Supplied entries »
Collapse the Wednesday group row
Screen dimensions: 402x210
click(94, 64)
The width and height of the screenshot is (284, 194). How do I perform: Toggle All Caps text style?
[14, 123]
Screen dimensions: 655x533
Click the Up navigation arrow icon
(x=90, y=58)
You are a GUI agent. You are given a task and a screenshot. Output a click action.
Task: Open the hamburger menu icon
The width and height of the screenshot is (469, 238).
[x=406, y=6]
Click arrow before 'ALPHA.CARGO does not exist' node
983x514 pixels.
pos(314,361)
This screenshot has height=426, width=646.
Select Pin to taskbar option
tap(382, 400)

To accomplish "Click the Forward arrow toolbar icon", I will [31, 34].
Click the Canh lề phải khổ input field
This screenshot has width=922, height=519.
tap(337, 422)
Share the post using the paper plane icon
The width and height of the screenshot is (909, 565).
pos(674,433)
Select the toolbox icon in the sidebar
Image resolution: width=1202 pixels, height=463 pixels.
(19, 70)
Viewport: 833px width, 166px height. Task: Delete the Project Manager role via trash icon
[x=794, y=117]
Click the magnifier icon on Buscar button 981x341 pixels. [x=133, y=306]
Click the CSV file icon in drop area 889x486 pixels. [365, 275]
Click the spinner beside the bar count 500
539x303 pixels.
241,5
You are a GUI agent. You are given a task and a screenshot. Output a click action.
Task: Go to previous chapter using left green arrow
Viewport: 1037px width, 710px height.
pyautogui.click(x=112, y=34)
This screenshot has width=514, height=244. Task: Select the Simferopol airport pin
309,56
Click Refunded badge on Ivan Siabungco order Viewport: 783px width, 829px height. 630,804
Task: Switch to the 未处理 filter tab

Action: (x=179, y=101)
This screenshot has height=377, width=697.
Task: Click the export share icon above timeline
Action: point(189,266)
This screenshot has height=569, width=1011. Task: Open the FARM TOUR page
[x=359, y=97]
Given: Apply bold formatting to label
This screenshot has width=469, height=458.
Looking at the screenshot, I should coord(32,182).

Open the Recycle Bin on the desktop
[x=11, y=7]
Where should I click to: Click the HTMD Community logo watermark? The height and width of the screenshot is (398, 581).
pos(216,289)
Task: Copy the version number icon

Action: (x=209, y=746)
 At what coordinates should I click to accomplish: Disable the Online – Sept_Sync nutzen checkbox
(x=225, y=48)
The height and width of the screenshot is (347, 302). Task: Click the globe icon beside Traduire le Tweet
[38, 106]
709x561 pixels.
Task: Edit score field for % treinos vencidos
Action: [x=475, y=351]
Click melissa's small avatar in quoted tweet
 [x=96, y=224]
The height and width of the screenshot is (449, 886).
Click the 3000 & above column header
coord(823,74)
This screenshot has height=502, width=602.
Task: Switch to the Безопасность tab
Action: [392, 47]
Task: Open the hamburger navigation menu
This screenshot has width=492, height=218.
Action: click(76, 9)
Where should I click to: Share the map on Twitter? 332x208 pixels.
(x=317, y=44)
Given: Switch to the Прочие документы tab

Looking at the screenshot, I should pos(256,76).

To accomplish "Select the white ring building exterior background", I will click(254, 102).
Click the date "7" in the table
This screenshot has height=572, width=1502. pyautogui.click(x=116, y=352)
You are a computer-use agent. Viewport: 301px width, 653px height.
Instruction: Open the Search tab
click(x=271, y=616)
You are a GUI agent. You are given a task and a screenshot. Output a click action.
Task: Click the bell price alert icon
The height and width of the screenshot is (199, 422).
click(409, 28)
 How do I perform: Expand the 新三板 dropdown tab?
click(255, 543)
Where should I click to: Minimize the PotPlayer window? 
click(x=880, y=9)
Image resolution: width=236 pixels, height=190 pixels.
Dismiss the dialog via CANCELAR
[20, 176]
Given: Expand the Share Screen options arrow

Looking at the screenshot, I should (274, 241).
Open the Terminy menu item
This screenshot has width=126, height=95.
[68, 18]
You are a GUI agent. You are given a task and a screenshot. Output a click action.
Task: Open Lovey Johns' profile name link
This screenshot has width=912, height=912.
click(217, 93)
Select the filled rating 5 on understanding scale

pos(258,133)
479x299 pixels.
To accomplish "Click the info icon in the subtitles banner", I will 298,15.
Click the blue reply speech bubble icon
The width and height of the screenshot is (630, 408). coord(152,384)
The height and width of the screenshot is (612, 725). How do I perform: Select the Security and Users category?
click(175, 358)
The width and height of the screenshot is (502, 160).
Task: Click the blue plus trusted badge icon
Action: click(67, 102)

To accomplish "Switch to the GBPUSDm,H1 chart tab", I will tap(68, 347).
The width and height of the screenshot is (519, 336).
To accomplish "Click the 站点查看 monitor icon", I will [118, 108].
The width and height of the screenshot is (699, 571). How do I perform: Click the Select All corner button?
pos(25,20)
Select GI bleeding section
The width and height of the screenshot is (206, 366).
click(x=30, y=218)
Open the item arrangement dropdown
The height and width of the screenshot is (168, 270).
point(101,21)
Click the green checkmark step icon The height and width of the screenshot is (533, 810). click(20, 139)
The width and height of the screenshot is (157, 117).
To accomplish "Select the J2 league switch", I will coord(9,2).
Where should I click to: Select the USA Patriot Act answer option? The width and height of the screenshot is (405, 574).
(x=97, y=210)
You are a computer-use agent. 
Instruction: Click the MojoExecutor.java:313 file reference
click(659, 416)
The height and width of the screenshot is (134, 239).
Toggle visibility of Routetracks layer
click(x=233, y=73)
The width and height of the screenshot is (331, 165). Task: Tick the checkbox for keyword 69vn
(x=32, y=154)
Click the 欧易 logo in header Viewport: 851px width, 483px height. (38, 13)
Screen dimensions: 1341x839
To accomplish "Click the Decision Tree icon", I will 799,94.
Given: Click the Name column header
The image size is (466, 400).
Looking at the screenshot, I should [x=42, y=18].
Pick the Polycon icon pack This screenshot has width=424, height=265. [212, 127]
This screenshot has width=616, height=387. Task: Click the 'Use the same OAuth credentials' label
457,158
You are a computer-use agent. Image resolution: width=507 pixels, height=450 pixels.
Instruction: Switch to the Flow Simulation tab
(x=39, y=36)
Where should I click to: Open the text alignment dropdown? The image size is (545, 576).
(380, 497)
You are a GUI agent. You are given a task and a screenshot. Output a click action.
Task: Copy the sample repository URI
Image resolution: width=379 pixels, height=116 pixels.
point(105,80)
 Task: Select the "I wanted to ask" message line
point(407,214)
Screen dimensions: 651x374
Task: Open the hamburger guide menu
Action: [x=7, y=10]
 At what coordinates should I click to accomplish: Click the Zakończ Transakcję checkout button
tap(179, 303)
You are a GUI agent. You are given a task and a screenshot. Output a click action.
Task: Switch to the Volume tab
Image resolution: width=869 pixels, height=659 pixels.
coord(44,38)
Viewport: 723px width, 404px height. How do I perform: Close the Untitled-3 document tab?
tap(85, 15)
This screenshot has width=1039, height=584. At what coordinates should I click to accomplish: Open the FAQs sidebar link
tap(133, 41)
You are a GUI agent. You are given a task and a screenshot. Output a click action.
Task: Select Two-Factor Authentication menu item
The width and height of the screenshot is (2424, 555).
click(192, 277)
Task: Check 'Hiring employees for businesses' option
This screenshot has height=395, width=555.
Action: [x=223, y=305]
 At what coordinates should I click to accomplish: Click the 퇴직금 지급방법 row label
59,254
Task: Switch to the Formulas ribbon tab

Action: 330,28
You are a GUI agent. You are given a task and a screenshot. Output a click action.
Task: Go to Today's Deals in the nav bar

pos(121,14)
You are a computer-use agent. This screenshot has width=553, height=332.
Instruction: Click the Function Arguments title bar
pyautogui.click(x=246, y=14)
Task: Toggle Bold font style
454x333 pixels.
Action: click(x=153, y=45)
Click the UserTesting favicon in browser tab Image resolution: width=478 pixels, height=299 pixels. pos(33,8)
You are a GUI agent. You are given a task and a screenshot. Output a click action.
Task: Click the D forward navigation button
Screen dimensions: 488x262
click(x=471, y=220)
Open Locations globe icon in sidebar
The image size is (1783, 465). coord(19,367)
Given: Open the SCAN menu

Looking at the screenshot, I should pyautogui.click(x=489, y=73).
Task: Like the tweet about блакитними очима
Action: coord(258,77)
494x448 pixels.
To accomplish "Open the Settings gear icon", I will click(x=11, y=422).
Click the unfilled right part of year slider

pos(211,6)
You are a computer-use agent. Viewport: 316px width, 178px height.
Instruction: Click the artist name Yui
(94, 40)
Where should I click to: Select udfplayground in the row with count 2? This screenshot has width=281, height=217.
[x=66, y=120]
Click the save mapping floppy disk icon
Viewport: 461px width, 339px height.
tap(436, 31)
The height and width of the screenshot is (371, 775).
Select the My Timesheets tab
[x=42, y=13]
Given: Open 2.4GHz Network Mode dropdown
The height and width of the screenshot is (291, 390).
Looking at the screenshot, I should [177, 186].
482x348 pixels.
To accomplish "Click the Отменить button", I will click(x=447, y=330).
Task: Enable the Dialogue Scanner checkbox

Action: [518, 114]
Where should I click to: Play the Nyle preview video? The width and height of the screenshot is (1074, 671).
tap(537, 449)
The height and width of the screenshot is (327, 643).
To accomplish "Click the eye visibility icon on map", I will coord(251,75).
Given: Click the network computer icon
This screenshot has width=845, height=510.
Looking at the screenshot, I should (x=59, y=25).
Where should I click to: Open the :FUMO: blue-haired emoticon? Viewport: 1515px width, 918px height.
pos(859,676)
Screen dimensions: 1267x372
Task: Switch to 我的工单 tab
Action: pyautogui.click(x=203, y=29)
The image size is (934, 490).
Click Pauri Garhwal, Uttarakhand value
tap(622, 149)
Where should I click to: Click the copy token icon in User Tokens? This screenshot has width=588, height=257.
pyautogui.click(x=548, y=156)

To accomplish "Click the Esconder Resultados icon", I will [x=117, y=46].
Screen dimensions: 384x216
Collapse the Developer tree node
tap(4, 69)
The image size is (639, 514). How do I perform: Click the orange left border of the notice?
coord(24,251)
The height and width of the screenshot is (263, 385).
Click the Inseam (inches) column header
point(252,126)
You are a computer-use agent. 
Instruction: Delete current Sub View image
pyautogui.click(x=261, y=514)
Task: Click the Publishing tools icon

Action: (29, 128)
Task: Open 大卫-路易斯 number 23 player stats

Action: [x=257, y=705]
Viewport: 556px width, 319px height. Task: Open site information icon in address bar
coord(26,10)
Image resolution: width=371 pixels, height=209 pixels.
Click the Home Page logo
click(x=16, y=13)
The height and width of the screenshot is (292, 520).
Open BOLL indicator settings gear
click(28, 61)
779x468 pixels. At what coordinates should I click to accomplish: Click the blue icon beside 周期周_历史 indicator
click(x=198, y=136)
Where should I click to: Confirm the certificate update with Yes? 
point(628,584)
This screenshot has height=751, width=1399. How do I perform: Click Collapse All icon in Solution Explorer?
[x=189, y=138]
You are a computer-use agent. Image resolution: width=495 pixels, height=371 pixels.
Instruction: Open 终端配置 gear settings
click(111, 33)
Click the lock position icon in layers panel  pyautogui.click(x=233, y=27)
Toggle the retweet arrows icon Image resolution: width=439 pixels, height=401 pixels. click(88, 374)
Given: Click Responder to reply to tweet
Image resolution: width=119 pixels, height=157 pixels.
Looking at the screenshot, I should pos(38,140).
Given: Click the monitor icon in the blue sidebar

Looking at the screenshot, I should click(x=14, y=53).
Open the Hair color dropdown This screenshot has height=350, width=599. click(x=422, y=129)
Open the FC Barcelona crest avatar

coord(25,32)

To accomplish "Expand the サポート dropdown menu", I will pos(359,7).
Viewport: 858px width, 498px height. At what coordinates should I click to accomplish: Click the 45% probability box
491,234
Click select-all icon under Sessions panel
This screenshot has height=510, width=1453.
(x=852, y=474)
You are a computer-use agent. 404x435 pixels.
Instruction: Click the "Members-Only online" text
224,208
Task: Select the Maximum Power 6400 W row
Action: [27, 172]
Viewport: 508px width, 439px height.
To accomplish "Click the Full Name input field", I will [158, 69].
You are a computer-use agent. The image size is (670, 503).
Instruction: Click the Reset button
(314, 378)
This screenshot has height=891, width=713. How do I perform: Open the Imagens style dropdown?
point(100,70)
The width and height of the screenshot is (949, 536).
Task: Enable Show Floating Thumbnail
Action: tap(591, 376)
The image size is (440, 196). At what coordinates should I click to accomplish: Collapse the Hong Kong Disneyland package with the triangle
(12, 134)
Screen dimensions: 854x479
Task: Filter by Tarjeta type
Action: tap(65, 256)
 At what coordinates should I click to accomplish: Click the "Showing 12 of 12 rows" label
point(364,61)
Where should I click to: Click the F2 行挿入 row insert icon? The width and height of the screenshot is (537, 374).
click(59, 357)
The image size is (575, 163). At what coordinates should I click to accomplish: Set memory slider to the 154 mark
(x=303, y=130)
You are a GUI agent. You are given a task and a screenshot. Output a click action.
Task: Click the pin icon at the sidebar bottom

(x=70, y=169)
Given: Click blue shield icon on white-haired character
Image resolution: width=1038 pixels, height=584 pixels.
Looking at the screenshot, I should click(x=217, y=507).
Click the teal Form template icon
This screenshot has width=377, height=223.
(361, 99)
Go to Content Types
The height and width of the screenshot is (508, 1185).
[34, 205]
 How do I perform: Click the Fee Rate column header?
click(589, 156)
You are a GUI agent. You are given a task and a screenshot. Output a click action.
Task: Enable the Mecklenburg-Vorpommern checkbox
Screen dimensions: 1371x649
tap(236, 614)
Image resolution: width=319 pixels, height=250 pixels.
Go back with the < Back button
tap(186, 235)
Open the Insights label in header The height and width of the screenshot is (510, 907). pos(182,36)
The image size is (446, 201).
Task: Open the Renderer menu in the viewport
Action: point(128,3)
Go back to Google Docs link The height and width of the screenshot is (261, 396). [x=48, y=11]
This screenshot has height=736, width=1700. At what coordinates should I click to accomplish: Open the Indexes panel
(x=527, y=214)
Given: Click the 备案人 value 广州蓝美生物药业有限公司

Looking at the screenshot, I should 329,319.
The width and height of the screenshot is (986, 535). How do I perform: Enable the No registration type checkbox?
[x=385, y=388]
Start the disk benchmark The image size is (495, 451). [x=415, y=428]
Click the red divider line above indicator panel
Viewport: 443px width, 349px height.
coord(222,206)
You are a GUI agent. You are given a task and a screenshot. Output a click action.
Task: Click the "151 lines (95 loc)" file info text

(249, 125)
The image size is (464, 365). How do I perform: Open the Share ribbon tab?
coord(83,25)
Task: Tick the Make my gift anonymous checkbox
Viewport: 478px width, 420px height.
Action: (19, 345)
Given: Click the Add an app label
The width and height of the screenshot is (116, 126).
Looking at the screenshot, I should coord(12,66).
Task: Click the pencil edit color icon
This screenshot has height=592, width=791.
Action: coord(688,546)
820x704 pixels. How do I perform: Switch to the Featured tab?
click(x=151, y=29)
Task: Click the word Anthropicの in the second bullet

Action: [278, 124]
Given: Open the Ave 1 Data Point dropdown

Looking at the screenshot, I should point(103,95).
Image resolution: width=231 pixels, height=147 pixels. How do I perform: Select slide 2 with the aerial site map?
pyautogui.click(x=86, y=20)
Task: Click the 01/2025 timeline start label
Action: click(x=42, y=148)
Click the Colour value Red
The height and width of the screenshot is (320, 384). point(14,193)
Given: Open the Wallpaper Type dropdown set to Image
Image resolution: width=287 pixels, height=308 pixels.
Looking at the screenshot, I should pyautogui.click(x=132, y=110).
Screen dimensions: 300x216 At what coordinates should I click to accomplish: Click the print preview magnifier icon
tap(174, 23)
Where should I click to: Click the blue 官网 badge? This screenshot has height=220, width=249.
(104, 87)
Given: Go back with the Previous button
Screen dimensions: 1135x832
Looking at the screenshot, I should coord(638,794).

Required action »
Lines in the records above that contain the word "item" need to be counted; the reply is that number and nothing else.

Answer for the task »
3